Records for the exercise.
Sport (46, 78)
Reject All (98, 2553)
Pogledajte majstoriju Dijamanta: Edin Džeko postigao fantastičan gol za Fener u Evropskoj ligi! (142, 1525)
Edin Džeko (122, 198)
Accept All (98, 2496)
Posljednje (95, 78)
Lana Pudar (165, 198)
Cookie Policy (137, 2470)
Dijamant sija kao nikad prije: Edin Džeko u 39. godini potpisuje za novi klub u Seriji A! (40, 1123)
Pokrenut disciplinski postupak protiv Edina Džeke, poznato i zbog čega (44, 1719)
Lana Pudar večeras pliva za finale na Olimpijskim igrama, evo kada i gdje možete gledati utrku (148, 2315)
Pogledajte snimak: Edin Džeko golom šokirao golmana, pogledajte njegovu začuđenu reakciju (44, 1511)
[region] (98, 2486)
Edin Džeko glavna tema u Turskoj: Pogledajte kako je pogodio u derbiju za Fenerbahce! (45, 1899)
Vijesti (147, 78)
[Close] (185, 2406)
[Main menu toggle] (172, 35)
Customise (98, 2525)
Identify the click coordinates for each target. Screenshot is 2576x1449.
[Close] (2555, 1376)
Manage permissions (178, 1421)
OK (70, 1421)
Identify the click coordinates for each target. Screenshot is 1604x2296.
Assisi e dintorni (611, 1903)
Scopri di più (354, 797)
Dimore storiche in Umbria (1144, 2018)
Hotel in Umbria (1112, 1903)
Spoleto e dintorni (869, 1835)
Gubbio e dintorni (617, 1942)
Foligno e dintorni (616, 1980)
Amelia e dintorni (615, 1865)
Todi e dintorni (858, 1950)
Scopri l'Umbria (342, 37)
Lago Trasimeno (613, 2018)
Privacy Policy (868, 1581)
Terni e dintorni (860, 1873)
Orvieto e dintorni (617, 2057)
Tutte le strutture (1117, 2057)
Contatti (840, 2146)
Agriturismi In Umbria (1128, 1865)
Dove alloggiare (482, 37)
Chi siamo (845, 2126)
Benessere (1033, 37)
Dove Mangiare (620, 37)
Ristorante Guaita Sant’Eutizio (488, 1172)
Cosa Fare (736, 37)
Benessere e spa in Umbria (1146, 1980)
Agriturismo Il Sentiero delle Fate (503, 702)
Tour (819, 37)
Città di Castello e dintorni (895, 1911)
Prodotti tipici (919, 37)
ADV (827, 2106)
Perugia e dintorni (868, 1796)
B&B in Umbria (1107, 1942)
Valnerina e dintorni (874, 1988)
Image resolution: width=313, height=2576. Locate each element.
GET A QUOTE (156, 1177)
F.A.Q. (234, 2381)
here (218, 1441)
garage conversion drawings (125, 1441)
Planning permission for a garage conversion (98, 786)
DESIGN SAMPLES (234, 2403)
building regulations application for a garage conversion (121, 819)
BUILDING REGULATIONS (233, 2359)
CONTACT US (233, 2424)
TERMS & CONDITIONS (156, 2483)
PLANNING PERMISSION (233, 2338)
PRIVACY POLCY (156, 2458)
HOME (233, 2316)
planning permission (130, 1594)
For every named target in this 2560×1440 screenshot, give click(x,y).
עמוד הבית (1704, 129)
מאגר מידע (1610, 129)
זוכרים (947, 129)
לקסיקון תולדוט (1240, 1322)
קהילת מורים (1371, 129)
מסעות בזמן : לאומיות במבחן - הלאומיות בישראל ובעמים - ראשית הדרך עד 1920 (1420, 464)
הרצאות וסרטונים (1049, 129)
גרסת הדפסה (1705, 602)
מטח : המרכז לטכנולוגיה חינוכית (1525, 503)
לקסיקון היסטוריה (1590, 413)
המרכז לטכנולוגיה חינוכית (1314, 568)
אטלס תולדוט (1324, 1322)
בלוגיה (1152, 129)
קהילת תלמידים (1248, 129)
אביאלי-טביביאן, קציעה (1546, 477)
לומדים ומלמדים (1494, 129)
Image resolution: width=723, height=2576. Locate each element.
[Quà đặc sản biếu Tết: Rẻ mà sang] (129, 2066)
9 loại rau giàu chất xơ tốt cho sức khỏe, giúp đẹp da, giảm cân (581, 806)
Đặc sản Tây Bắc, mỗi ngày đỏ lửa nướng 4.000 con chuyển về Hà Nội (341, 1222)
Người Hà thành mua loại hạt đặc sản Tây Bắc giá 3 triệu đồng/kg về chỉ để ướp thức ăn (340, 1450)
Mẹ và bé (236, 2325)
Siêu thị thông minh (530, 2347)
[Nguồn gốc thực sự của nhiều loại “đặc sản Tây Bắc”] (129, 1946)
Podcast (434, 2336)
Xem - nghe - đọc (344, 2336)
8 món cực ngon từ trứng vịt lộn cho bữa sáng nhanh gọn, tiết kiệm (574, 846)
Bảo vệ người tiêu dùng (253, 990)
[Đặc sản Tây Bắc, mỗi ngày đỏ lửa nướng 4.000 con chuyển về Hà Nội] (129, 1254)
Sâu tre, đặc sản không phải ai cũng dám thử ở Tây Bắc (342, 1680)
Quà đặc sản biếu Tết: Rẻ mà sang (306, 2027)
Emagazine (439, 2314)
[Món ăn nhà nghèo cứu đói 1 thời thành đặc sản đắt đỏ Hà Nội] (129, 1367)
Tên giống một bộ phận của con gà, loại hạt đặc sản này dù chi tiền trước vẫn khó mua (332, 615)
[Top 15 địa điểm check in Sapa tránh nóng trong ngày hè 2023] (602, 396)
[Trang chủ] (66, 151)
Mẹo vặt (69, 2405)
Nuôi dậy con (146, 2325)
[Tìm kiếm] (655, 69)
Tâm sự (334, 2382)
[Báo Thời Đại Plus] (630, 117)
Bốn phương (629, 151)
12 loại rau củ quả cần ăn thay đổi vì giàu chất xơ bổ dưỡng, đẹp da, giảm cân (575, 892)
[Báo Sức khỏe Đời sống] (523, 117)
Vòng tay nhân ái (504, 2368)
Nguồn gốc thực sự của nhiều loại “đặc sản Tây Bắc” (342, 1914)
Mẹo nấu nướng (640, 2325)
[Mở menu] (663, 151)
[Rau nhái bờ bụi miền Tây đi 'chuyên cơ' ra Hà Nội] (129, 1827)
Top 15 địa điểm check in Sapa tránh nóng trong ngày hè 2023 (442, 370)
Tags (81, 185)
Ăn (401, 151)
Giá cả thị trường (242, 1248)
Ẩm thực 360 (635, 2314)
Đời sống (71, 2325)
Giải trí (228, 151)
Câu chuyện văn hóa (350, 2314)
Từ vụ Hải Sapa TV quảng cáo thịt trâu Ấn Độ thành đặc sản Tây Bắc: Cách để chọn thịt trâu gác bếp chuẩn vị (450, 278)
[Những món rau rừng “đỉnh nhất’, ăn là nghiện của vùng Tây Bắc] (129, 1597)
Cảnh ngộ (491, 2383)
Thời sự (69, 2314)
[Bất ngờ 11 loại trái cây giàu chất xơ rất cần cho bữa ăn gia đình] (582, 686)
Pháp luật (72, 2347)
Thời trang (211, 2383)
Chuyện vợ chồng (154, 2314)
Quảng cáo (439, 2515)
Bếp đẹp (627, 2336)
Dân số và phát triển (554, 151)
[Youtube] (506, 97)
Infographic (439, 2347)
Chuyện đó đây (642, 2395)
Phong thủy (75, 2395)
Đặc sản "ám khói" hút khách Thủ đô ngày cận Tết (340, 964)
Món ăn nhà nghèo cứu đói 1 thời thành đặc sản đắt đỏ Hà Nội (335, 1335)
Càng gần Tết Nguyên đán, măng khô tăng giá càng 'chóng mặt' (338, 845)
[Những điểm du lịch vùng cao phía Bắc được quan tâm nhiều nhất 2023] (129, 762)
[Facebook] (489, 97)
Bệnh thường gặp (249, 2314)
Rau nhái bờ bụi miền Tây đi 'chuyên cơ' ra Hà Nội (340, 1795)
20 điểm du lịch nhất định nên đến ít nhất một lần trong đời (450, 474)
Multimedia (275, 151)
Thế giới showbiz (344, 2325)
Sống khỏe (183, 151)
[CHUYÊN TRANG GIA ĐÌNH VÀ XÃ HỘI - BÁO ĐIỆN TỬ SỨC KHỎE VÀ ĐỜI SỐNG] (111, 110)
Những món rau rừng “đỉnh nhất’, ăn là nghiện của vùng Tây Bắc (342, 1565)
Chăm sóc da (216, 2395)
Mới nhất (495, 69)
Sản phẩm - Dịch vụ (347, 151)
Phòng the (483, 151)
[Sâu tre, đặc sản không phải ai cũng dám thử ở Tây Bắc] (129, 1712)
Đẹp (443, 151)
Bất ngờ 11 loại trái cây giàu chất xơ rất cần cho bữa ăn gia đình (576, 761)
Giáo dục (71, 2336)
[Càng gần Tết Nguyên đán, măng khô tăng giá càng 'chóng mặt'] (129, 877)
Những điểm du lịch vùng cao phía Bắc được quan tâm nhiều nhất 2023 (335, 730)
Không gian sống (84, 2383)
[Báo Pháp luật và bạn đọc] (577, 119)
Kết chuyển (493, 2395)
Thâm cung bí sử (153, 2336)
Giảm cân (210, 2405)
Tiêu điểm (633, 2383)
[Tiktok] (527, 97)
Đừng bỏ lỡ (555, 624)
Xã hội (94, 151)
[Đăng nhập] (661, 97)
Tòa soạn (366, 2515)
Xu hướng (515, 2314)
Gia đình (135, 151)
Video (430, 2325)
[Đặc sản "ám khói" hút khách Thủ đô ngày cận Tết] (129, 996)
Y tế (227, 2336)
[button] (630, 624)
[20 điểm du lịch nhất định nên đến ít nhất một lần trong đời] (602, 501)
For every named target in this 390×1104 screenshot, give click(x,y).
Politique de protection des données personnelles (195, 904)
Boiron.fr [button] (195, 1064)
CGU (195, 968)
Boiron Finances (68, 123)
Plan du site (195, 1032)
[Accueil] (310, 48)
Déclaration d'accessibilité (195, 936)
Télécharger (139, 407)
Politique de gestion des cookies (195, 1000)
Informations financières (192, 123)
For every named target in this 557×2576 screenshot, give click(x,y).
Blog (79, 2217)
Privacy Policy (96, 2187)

How to complete this task.
Copy verbatim, from the listing above, each line from the one containing "[Báo Thời Đại Plus] (630, 117)" down to the one containing "Sản phẩm - Dịch vụ (347, 151)", inclusive.

Expected answer.
[Báo Thời Đại Plus] (630, 117)
Bốn phương (629, 151)
12 loại rau củ quả cần ăn thay đổi vì giàu chất xơ bổ dưỡng, đẹp da, giảm cân (575, 892)
[Báo Sức khỏe Đời sống] (523, 117)
Vòng tay nhân ái (504, 2368)
Nguồn gốc thực sự của nhiều loại “đặc sản Tây Bắc” (342, 1914)
Mẹo nấu nướng (640, 2325)
[Mở menu] (663, 151)
[Rau nhái bờ bụi miền Tây đi 'chuyên cơ' ra Hà Nội] (129, 1827)
Top 15 địa điểm check in Sapa tránh nóng trong ngày hè 2023 (442, 370)
Tags (81, 185)
Ăn (401, 151)
Giá cả thị trường (242, 1248)
Ẩm thực 360 (635, 2314)
Đời sống (71, 2325)
Giải trí (228, 151)
Câu chuyện văn hóa (350, 2314)
Từ vụ Hải Sapa TV quảng cáo thịt trâu Ấn Độ thành đặc sản Tây Bắc: Cách để chọn thịt trâu gác bếp chuẩn vị (450, 278)
[Những món rau rừng “đỉnh nhất’, ăn là nghiện của vùng Tây Bắc] (129, 1597)
Cảnh ngộ (491, 2383)
Thời sự (69, 2314)
[Bất ngờ 11 loại trái cây giàu chất xơ rất cần cho bữa ăn gia đình] (582, 686)
Pháp luật (72, 2347)
Thời trang (211, 2383)
Chuyện vợ chồng (154, 2314)
Quảng cáo (439, 2515)
Bếp đẹp (627, 2336)
Dân số và phát triển (554, 151)
[Youtube] (506, 97)
Infographic (439, 2347)
Chuyện đó đây (642, 2395)
Phong thủy (75, 2395)
Đặc sản "ám khói" hút khách Thủ đô ngày cận Tết (340, 964)
Món ăn nhà nghèo cứu đói 1 thời thành đặc sản đắt đỏ Hà Nội (335, 1335)
Càng gần Tết Nguyên đán, măng khô tăng giá càng 'chóng mặt' (338, 845)
[Những điểm du lịch vùng cao phía Bắc được quan tâm nhiều nhất 2023] (129, 762)
[Facebook] (489, 97)
Bệnh thường gặp (249, 2314)
Rau nhái bờ bụi miền Tây đi 'chuyên cơ' ra Hà Nội (340, 1795)
20 điểm du lịch nhất định nên đến ít nhất một lần trong đời (450, 474)
Multimedia (275, 151)
Thế giới showbiz (344, 2325)
Sống khỏe (183, 151)
[CHUYÊN TRANG GIA ĐÌNH VÀ XÃ HỘI - BÁO ĐIỆN TỬ SỨC KHỎE VÀ ĐỜI SỐNG] (111, 110)
Những món rau rừng “đỉnh nhất’, ăn là nghiện của vùng Tây Bắc (342, 1565)
Chăm sóc da (216, 2395)
Mới nhất (495, 69)
Sản phẩm - Dịch vụ (347, 151)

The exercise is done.